PAGE EXCERPT ::
PS: She would have been 27; I know this because she’s exactly ten years older than I am.
RA: Oh, I see.
PS: And I was 17, so she was 27, and we sang a concert of urban revival folksongs in the Orson Spencer Hall Auditorium at the University of Utah, and it was the first time I’d ever – I mean, for me, it was like being in heaven. I was fresh out of high school and I was just completely blown away by being included in this group. Later on, I came to have opportunities to perform on television and do other kinds of public singing because Rosalie was extremely generous and she wanted other people to develop, and so when she had something that she got an invitation, if she didn’t have time to do it, she had a little stable of people that she was developing, and I was one of them. And so she called periodically and said, “Look, I can’t do this. You want to be on television?” So I got to do all these things that would never have happened otherwise. I don’t think that there’s anybody more generous and warm hearted about – and unselfish and unthreatened by other performers. She just was at home with everyone.
RA: She certainly projects that on stage, so . . .
PS: Yeah, oh yes.
RA: . . . so it’s nice to hear that the person behind the performer is of a piece.
Polly and the Valley Boys (Dave Roylance and Bruce “Utah” Phillips) in Salt Lake City, 1964
PS: You’re so right. And in 1964, there had been a group – a Bluegrass group – called The Utah Valley Boys; it was Bruce Phillips and he wasn’t called Utah yet. He called himself Bruce Utah Phillips, the golden voice of the great southwest; but he wasn’t Utah yet, and so we called him – people who knew him before 1969 always called him Bruce. But anyway, he was in a group that had blown apart, because there were three members of the group that wanted to do pure bluegrass and Bruce wanted to sing his own stuff. And so it was an artistic mismatch from the get-go. They had been struggling along for three years and when the three bolted to go with the Salt Lake City Bluegrass Band, the remainder, the rump, was Bruce Phillips and the banjo player, Dave Roylance, and in the fall of ’64, the two of them approached me and asked if I would like to sing with them. I said yes, and so we formed a group called Polly and the Valley Boys.

DIRECTIONS ::
• a. Report how many lines of the records contain the string "fullscreen", treating uppercase and lowercase as different. Give only the number.
• b. Please resume the folk music interview from the point where it stops.
The text and the records are unrelated material.

MATERIAL PROVIDED ::
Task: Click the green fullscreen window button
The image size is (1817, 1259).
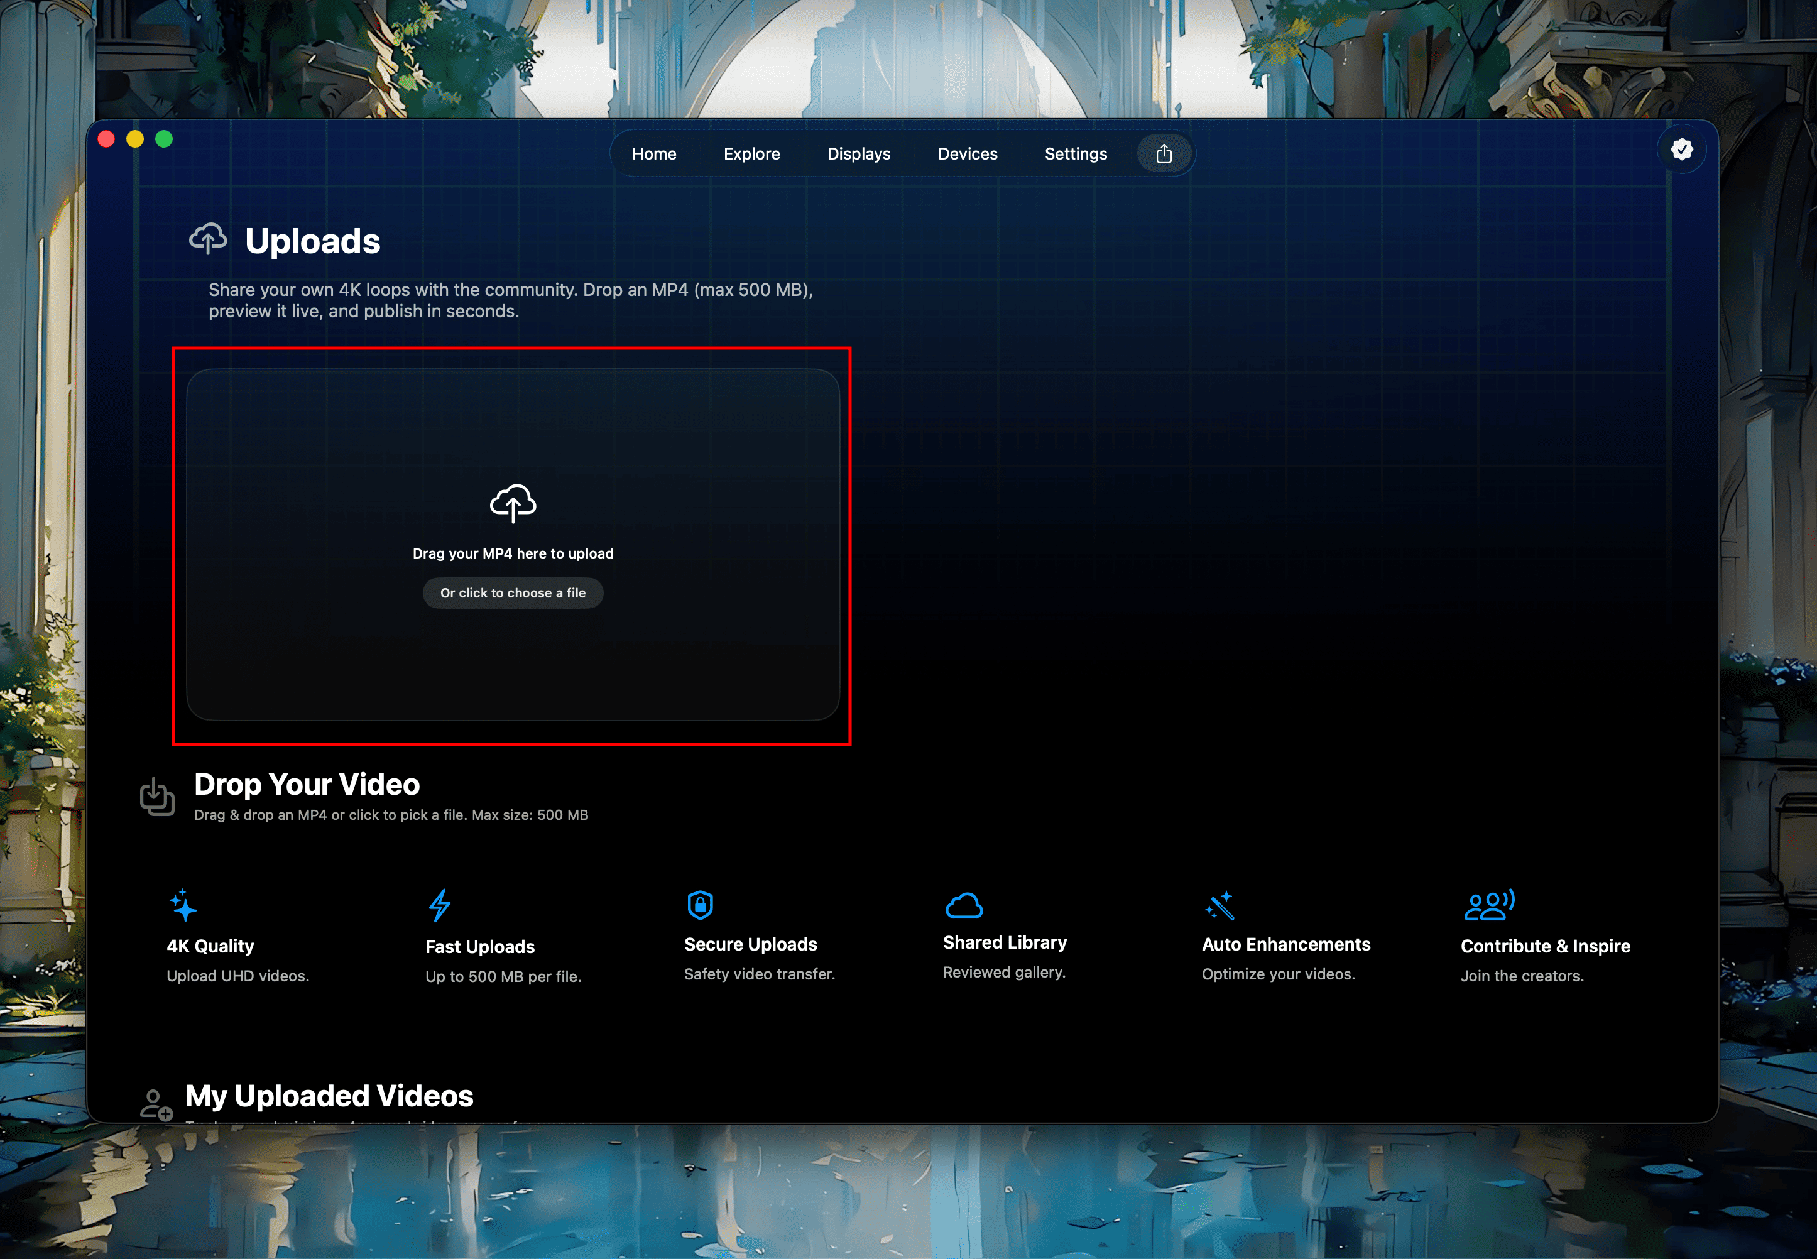Action: (x=164, y=140)
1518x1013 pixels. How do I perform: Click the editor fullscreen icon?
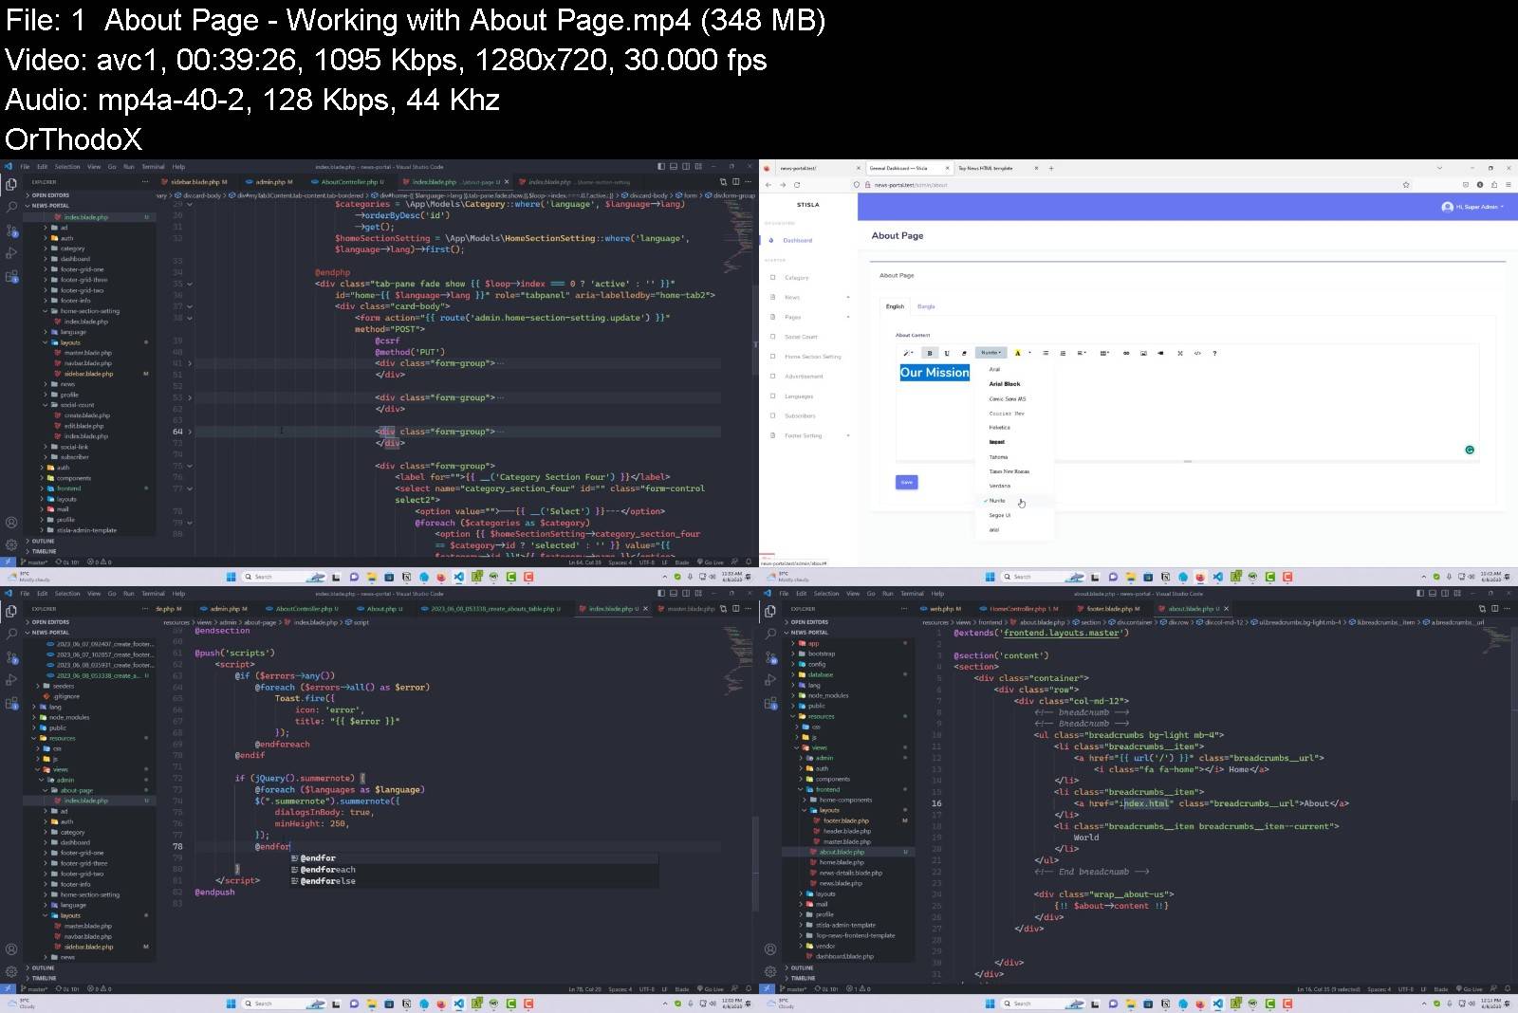1180,353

TASK-BY-TASK OUTPUTS ::
• a. 2

• b.
RA: That’s wonderful. I’m trying to remember the name. It reminds me of the Maddox Brothers and Rose. It was that kind of thing.
PS: Something like that, so they kept the Valley Boys part. This was before the era of Valley Girls, and there was no confusion about that, and we were a very, very compatible group and we were extremely successful for Salt Lake City. We did a lot of performing—didn’t make any money, of course, but we got to sing out a lot, and that group lasted until . . .
RA: And you played autoharp in that?
PS: Yes. I did vocals, autoharp, tambourine, spoons, and a little bit of rhythm guitar. But I’m not a musician. I’m really a vocalist. You know the autoharp is the easiest instrument to play and it sounds wonderful, but it’s really easy. I was very profound on it.
RA: I interrupted you. That group lasted until?
PS Yeah, it lasted until September of 1966. I had graduated from the University in the spring of 1966 and I knew I was going to go to the University of Oregon for graduate school. And so we said a farewell and the group had to break up because I left town.
RA: Oh, I see. They didn’t try to replace you.
PS: No. You know, it was hard because Bruce’s life was taking a very difficult turn and his marriage had ended. His second marriage had ended and he made a very quick, disastrous third marriage which was very painful for him, and that ended, and then he ran into trouble finding employment because he ran – in 1968, he ran for the Senate – the United States Senate – on the Peace and Freedom Party. I’m not sure if you knew that.
RA: I did. And had he ever held elected office before he ran for Senate?
PS: No, no. But he was very, very impressed by Eldridge Cleaver and the Peace and Freedom Party. And so he did garner 6,000 votes. Now in the State of Utah, you can tell which party those votes would have been stolen from. The Democratic party. And so he had been employed for many years by the State in the archives and the Governor of Utah was so mad at him – this is Bruce’s story – that he just iced him out. He lost his job as the archivist in the archives, and he couldn’t get a public job anywhere. And so he was driven to . . .
RA: This was a Democratic governor, I assume.
PS: Yeah, oh yeah.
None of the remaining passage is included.